In a traditional classroom, students learn to listen, follow rules and do their work to achieve academic success. But what about children who are wired differently, like those who have neurobehavioral conditions such as ADHD, anxiety disorders, Asperger’s syndrome, obsessive-compulsive disorder, Tourette syndrome, dyslexia or a combination of those diagnoses?
“Often, the child with neurobehavioral conditions lacks executive functioning skills. He can’t organize himself, even to taking out a pencil to begin work,” said Laura Markson, founding director of The Orion School in Atlanta. “Typically, these children are average to very bright, but they are impulsive. If they think it, they feel compelled to do it. They may also be hyperactive and can’t sit still, or lack the ability to pay attention.”
Children with neurobehavioral conditions hear “no” four times as often as normally developing kids, Markson said. They’re more likely to be bullied or ridiculed and to have poor self-esteem or anger issues. Placed in a school environment where they can’t succeed, such children often become discouraged and check out mentally and emotionally.
Markson, whose son, Noah, has a complex ADHD profile and other socio-emotional behavioral challenges, said she couldn’t find a school that met his needs. So in 2006, she and her husband, John, founded The Orion School, a small, nonprofit private school for children with neurobehavioral conditions.
Serving children ages 5 to 13, the school’s mission is to stabilize learning and prepare children academically and socially for high school and for life, in general. With no more than four students per class, students get plenty of individual attention.
Some of that attention comes from occupational, speech and recreational therapists who work to help teachers at The Orion School understand the complex diagnoses and learning needs of each child. They provide tools and strategies that allow children to reach their full potential.
“Some schools say that children with special needs should get occupational, speech or recreational therapy after school,” Markson said. “People ask if we really need to have the consultative services of therapists at school? My answer is 'Yes, yes, and yes!’ They are trained to evaluate and can advise teachers on how each child can learn best.”
A matter of trust
Earning the trust of her young clients is the biggest challenge for pediatric occupational therapist Megan Bartlett, MHS, OTR/L.

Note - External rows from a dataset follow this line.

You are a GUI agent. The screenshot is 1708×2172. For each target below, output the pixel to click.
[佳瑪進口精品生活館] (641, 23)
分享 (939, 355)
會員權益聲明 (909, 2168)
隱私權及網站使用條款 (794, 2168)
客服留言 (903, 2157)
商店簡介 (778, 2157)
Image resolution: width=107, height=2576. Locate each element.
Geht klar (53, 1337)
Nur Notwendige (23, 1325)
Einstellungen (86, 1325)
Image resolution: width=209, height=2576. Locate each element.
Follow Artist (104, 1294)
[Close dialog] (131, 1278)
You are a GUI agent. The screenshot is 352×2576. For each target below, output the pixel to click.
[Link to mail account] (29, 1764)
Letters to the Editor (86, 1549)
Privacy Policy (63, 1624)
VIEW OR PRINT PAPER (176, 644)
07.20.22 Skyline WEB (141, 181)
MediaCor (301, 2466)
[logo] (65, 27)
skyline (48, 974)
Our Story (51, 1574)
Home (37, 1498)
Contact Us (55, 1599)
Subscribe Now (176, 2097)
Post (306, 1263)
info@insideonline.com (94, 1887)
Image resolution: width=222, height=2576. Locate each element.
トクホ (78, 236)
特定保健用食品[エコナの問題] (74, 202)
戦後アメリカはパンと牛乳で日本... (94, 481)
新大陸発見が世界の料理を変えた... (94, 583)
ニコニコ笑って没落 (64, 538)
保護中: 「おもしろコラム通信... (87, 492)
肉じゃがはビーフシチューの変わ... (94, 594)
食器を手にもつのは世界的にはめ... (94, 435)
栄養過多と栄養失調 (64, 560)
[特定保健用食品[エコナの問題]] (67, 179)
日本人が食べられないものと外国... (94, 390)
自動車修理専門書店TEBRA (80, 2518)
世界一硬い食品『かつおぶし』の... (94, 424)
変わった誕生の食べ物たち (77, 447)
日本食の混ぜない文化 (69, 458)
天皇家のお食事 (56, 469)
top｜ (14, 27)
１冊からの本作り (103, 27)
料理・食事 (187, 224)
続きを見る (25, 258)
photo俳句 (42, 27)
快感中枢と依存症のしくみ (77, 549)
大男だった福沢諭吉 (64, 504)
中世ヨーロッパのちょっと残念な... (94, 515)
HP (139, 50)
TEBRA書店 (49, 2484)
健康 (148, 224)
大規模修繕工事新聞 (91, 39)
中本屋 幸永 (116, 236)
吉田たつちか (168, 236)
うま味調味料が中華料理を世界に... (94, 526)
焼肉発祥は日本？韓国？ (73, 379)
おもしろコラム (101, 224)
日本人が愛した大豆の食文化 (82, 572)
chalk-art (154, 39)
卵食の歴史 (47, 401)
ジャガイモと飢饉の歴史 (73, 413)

“I love working with children and being an influence in their lives. They want to learn, if you gain their trust, but because of former bad experiences, they don’t trust easily,” Bartlett said. “My purpose here is to provide strategies that will help teachers in the classroom, to show them how to use tools that will benefit the kids.”
Bartlett has discovered that small changes can make a big difference. She may suggest that one student sit on an exercise ball to help her focus, while another needs a “fidget” (a handheld object) to help him concentrate. A third child may be tired and needs a movement break to help pay attention.
“The occupational therapy approach is to think that there is always an answer,” Bartlett said. “I’m constantly asking myself, 'In what way can I better get through to the children? What will build trust? What do they need that I’m not giving them?’ ”
Once Bartlett figures that out, then learning can begin.
“It’s a learning process for everyone, and you don’t see changes overnight,” said Crystal Downs, a speech language pathologist who consults at The Orion School. “It’s challenging. What works one year, one week, one day may not work the next. You just take it day-by-day, aiming for small strides.”
Downs, MA, CCC-SLP, also works at The Language Group, a private speech and language pathology practice. Her experience with a cousin inspired Downs to help students who didn’t fit the normal academic pattern.
“He was diagnosed with special learning needs, and I don’t feel like he was being challenged. He could help me with my homework because he was smart, yet he was given easy, nonstimulating work. It bothered me,” she said.
At Orion, Downs identifies speech and language deficiencies in students and advises teachers and parents about how to meet the communication challenges they face.
“Traditional therapy doesn’t work. You can plan activities, but the child may not want to participate. You have to think outside of the box and wing it,” she said.
Downs has learned to incorporate language skills into almost any activity. She uses pictures, charts and real-life experiences to help students learn to speak and write about abstract concepts. For example, the word “tart” might be taught using a photo of that child after eating something sour.
When encouraging students to reach outside their comfort zones, Downs must become a trusted learning partner.
“Recently, a longtime student greeted me with, 'Hi, Miss Crystal, I’m so glad you’re here. I need help with my engine, and I’m having trouble with my words,’ ” Downs said.
The school uses the engine analogy to help students understand what they are feeling and to express what they need. Engines may run high or low, depending on whether students are tired, hungry, frustrated or sad.
“The first time I met this child, she was throwing chairs, but here she was showing self-awareness and expressing herself appropriately. They can’t learn that in a week,” Downs said. “It takes time for them to transition to new ways of learning, but Orion shows them that they can be successful. We see so many positive outcomes.”
One of those success stories is close to Markson’s heart.
“Six years ago, people meeting my son would have said, 'What is going to happen to that child?’ Today, he’s scored past the high school level on his Stanford Achievement Test,” she said. “He can do schoolwork and goes to parties. He wants to go to college and he’s happy.”